Eating Food
Now, we are on to one of my specialised subjects. You don’t get to be twenty one stone without packing away a fair amount of food.
It is not completely new to me that twenty one stone is, shall we say, a little on the heavy side. Like seven stone on the heavy side.
As I gave up smoking two and a half years ago, that excuse is wearing a little thin now.
After hours of research (sitting on my ample arse), I came to the conclusion that I may need to reassess ‘my relationship with food’. This is quite a revelation for someone wholly unaware that I had a relationship with food. Relationship? I just eat the stuff.
Another conclusion was that moving was far better than not moving. Walking is a big part of that – and I am doing lots of it – as you may have read here.

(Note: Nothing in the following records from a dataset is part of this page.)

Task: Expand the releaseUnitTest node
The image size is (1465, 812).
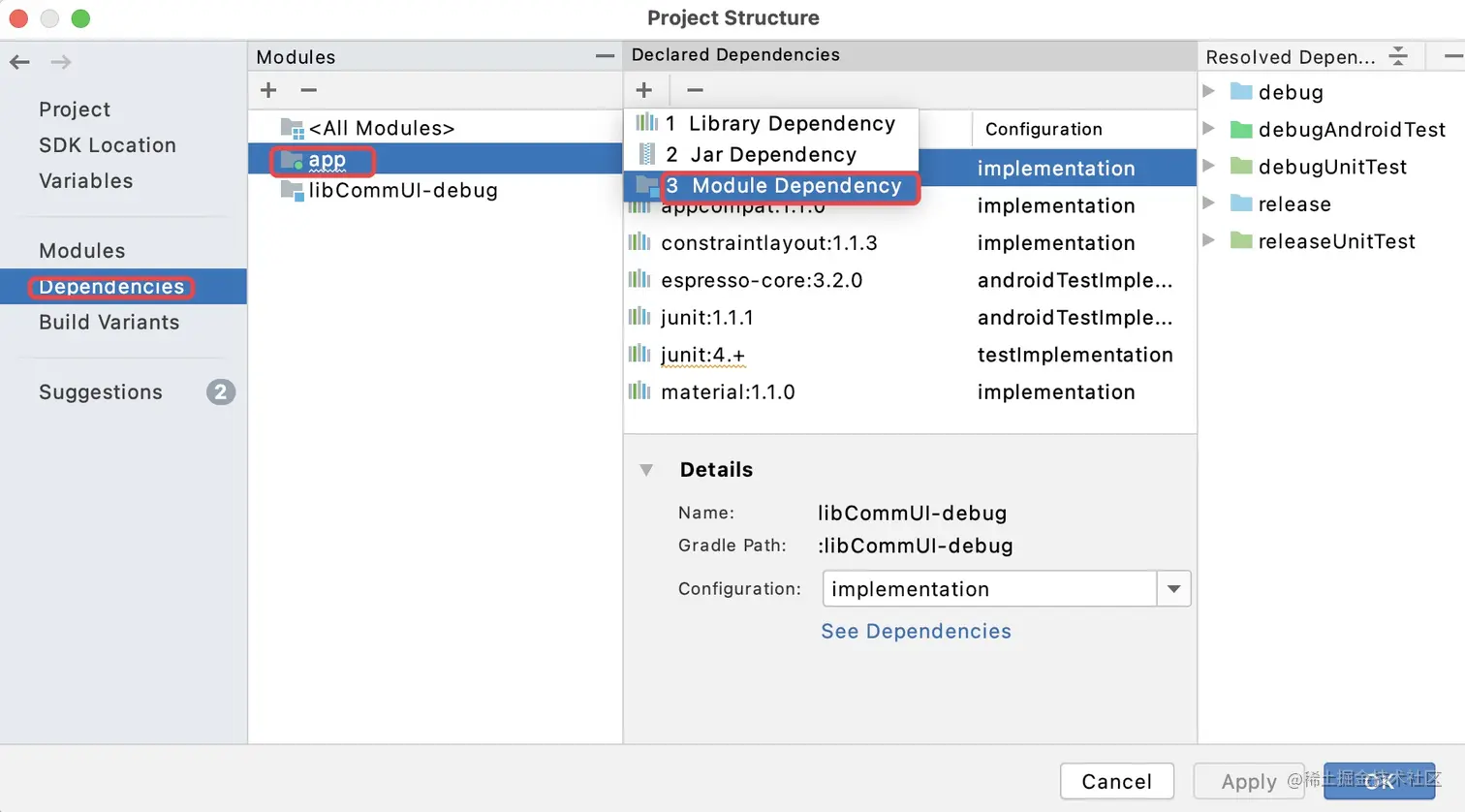Action: (x=1209, y=240)
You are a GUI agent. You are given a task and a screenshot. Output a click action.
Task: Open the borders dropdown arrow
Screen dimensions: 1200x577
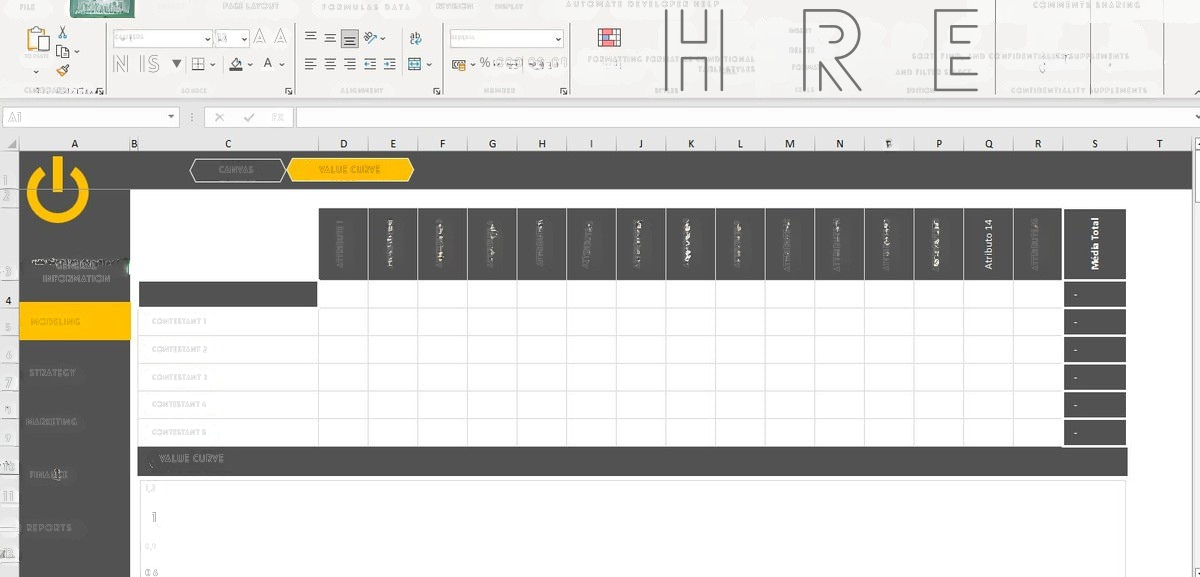[x=212, y=65]
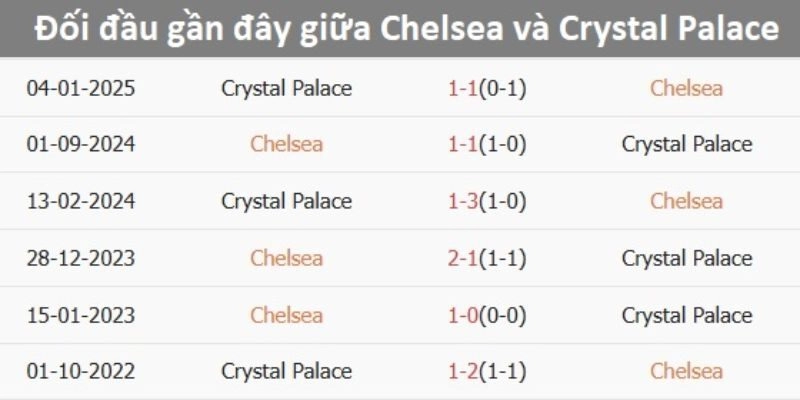Click Chelsea in the 13-02-2024 row

pyautogui.click(x=686, y=201)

So, the long-suffering Mrs L and I are making some changes to our diet. We are going back to basics – and trying to eat as much ‘good’ stuff as possible, while cutting out the ‘bad’ stuff.
If you actually get into researching this, you soon realise that nobody has the first clue as to what is good and what is bad. It changes on an almost daily basis.
I suspect that this is partly because the workings of the human body are incredibly complicated, and partly because the vast majority of the research is funded by people trying to make money.
The dairy industry for example funds studies that unequivocally demonstrate the health benefits of dairy products. Try telling that to the Association of Soya Bean Producers though…their proof is much more ‘proof-ier’.
My head hurt as I sorted claim from counter-claim. I opted for an entirely unscientific approach and am making up my own rules…
- Lots of colours are nice. (Careful cooking stuff, in case you lose the colour.)
- Mucking about (or processing as the industry calls it) with food never does it any good.
- All things are fine – in moderation. (That last word is a challenge for me in many, many areas!)
- Cooking is fun.
So far…so good. We have made more dishes ‘from scratch’. Tasty. We are eating more colourful, unprocessed and uncooked food.
It’s fun. We ‘feel’ healthy, and we are losing weight. I’m a positive sylph-like figure as I passed the nineteen and a half stone mark. (Admittedly – a bloody big sylph.)